→ **Your objective**
Copy each of the following records line for line, keeping every word, number and mark unchanged.

→ **Stored records**
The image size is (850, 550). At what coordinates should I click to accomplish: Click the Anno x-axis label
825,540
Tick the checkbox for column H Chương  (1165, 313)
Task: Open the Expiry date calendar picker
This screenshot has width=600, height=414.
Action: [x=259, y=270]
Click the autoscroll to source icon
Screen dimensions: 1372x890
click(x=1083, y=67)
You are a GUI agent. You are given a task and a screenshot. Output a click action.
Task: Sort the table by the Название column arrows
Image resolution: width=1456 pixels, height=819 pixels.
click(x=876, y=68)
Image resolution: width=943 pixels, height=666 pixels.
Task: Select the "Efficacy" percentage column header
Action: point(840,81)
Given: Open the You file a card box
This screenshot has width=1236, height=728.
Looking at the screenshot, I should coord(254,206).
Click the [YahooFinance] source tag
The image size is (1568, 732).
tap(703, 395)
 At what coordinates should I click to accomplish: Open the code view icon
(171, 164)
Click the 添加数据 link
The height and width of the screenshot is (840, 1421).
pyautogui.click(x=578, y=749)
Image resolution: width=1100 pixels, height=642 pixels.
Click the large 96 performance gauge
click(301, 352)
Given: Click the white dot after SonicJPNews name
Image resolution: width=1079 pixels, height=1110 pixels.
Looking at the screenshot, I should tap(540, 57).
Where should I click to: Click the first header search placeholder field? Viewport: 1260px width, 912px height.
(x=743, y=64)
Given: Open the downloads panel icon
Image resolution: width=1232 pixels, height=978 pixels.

→ **Finished task**
The image size is (850, 550). At what coordinates should I click to accomplish: Click the Anno x-axis label
825,540
Tick the checkbox for column H Chương  (1165, 313)
Task: Open the Expiry date calendar picker
This screenshot has width=600, height=414.
Action: [x=259, y=270]
Click the autoscroll to source icon
Screen dimensions: 1372x890
click(x=1083, y=67)
You are a GUI agent. You are given a task and a screenshot. Output a click action.
Task: Sort the table by the Название column arrows
Image resolution: width=1456 pixels, height=819 pixels.
click(x=876, y=68)
Image resolution: width=943 pixels, height=666 pixels.
Task: Select the "Efficacy" percentage column header
Action: point(840,81)
Given: Open the You file a card box
This screenshot has width=1236, height=728.
Looking at the screenshot, I should coord(254,206).
Click the [YahooFinance] source tag
The image size is (1568, 732).
tap(703, 395)
 At what coordinates should I click to accomplish: Open the code view icon
(171, 164)
Click the 添加数据 link
The height and width of the screenshot is (840, 1421).
pyautogui.click(x=578, y=749)
Image resolution: width=1100 pixels, height=642 pixels.
Click the large 96 performance gauge
click(301, 352)
Given: Click the white dot after SonicJPNews name
Image resolution: width=1079 pixels, height=1110 pixels.
Looking at the screenshot, I should tap(540, 57).
Where should I click to: Click the first header search placeholder field? Viewport: 1260px width, 912px height.
(x=743, y=64)
Given: Open the downloads panel icon
Image resolution: width=1232 pixels, height=978 pixels.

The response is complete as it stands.